▸ **Documento**:
>>
O que mais chocou o senhor na Operação
Lava Jato?
A
própria dimensão dos fatos. Considerando os casos já julgados aqui, o que nós
vimos foi um caso de corrupção sistêmica, corrupção como uma espécie de regra
do jogo. O que mais me chamou a atenção talvez tenha sido uma quase
naturalização da prática da corrupção. Empresários pagavam como uma prática
habitual e agentes públicos recebiam como se fosse algo também natural. Isso
foi bastante perturbador. (Chamou a atenção) Também a constatação, e aí me
refiro a casos que já foram julgados, de que algumas pessoas que haviam sido
condenadas na ação penal 470 (mensalão no Supremo Tribunal Federal) persistiam
recebendo propinas nesse outro esquema criminoso na Petrobrás. Foi uma coisa
bastante perturbadora.
<<
▸ **Material fornecido**:
>>
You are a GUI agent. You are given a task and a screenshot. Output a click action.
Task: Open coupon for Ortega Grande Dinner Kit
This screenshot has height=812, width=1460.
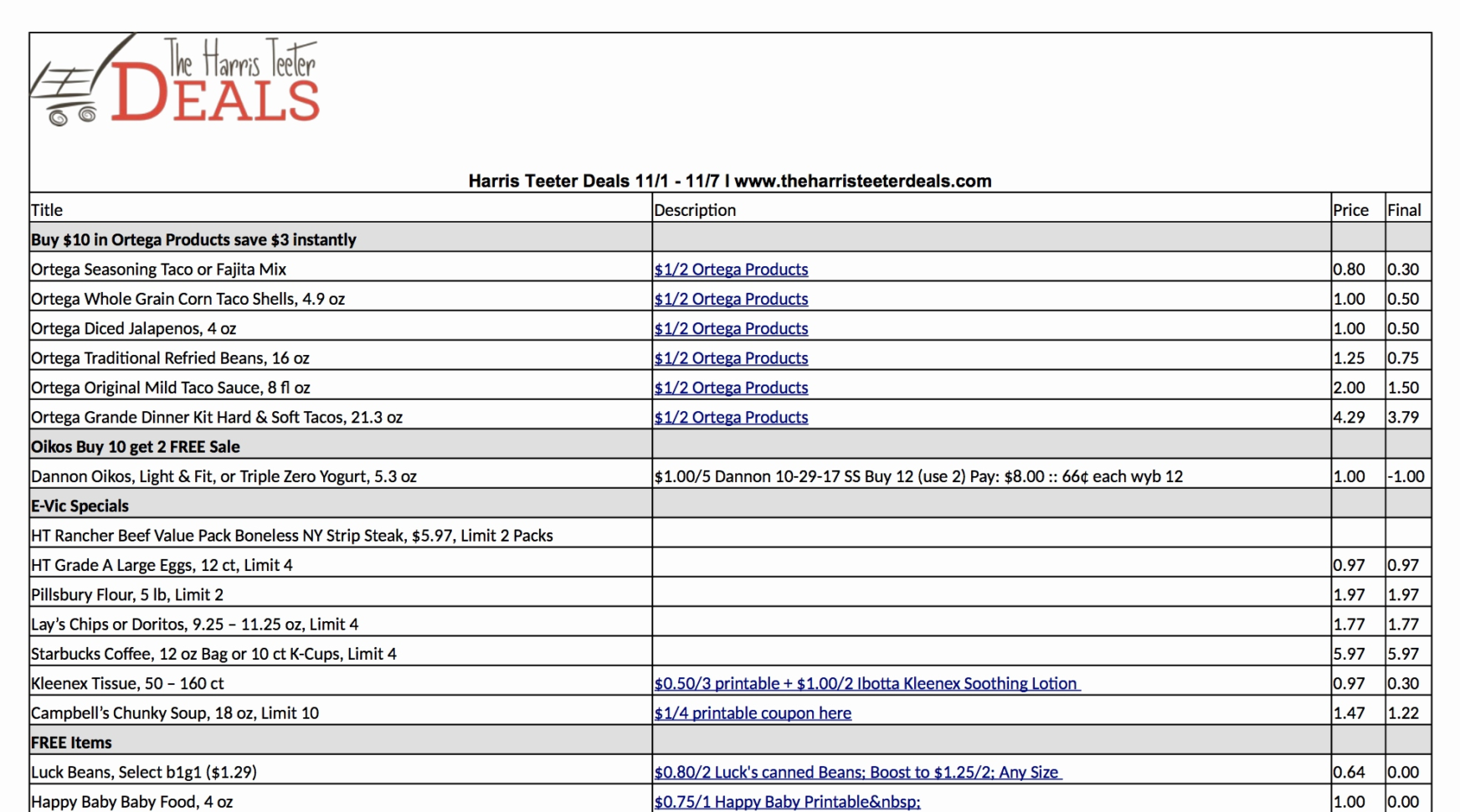731,417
<<
▸ **Objetivo do exercício**:
Retome a entrevista sobre a Operação Lava Jato e dê continuidade a ela logo após a última frase apresentada. O material provém de outra fonte, sem relação com o documento.

▸ **Resultado do exercício**:
Mesmo depois de deflagrada a Lava Jato,
o esquema continuou por alguns meses?
Houve
situações constatadas de pessoas recebendo propina em fase adiantada (da Lava
Jato). Um dos casos que chamou muito a atenção, um caso já julgado, por isso
posso afirmar mais livremente, de um pagamento de propina a um membro da CPMI
da Petrobrás, instalada em 2014. Então, se instalou uma comissão parlamentar de
inquérito para apurar os fatos e, depois, se constatou que o vice-presidente da
comissão solicitou e recebeu propina dos investigados. Por isso tenho dito:
precisa aplicar remédios amargos. A Justiça precisa ser efetiva para demonstrar
que essa prática não é tolerada.
O senhor defende a extinção do foro
privilegiado?
O
Supremo tem cumprido um papel muito importante na Operação Lava Jato. Longe de
mim querer avaliar o trabalho do Supremo, mas acho que o ministro Teori
Zavascki tem feito um trabalho intenso, muito importante e relevante. Mas
existem alguns problemas estruturais: saber se o Supremo tem a capacidade, a
estrutura suficiente, para atuar em tantos casos criminais. Tem o Supremo
condições de enfrentar toda essa gama de casos? Não que o Supremo não seja
eficiente, mas é um número limitado de juízes e é uma estrutura mais limitada.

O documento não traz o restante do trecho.